Step 1 – Ask the Right Questions
- What are my goals?
- How will I reach them?
- Who has achieved the success I am aiming for?
- When will I find the time to fit this program in my lifestyle?
- Where do I see myself in 3weeks, 6 months, 1 year… from now?
A training routine doesn’t have to have fancy percentages, bands, chains, different bars, boards, boxes or a large variety of movements to be successful. All that you need for a successful training plan is:
Step 2 – The 5 Answers
No matter what goals you have in mind, without the 5 A’s you will fall short of executing your vision.
If you have no aim, then what are you training for?
If you have the wrong approach then how will you come to get bigger, faster, stronger, and leaner?
If you have the wrong attitude then how will you stay motivated to follow through on your training?
If you cannot adapt then how do you expect to survive and succeed?
If you do not have the 4 important qualities listed above then what can you achieve outside of failure?
This brings me to step 3, only YOU can prevent performance failures.
Step 3 – Remember the 5 Rules
When choosing a training plan you have to remember these 5 important rules.
- Respect those who made the training routine and the hard work that went in to it.
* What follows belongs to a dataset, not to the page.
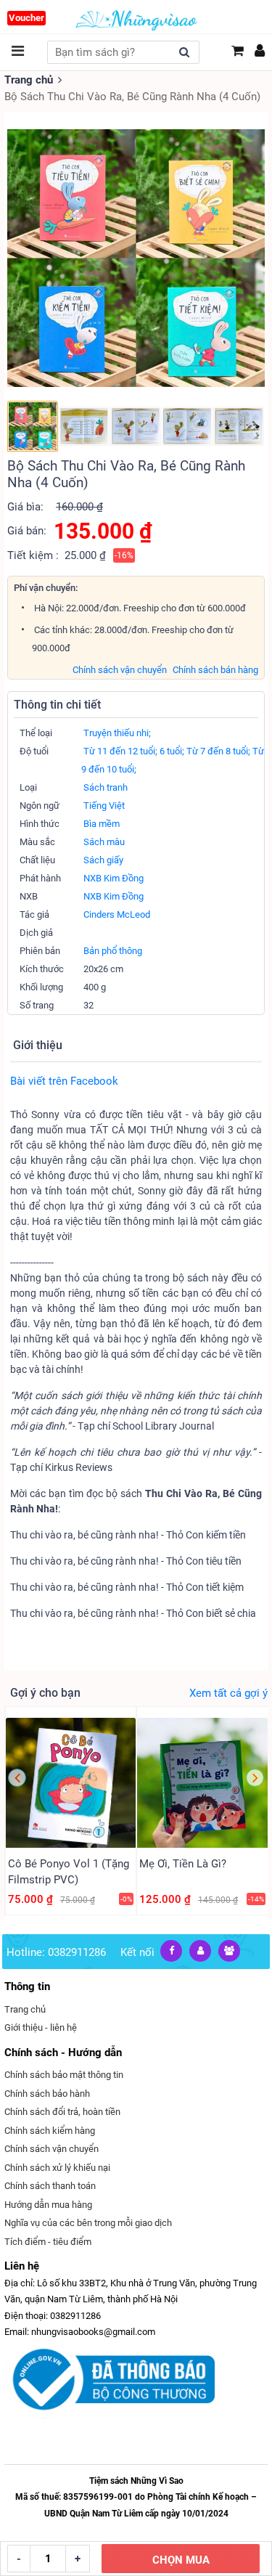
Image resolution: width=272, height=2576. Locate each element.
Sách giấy (103, 860)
The last time I checked you were asking others for their advice or else you would have made your own training routine.
- Take responsibility for your actions. Don’t blame your spotter, your loved ones, your peers, your job, your car, your training routine, the author, the weather or anyone or thing else but yourself.
- Always be righteous but never self-righteous. If a training program is not working for you maybe it’s because you haven’t stood true to your goals; which brings me to the next rule:
- Do your research before embarking on a 12 week training program. Chances are if you are not seeing results you are doing it wrong. Don’t choose a plan meant for putting on size when your goal is strength; or follow one built for building speed when you really just want to burn fat.
- Last but not least be realistic about your goals. Use your own progress as a guideline. If you have been training for the last 5 years and had not had one single personal record where you increased your best by 50lbs in one sitting; then definitely don’t count on it following a stranger’s advice.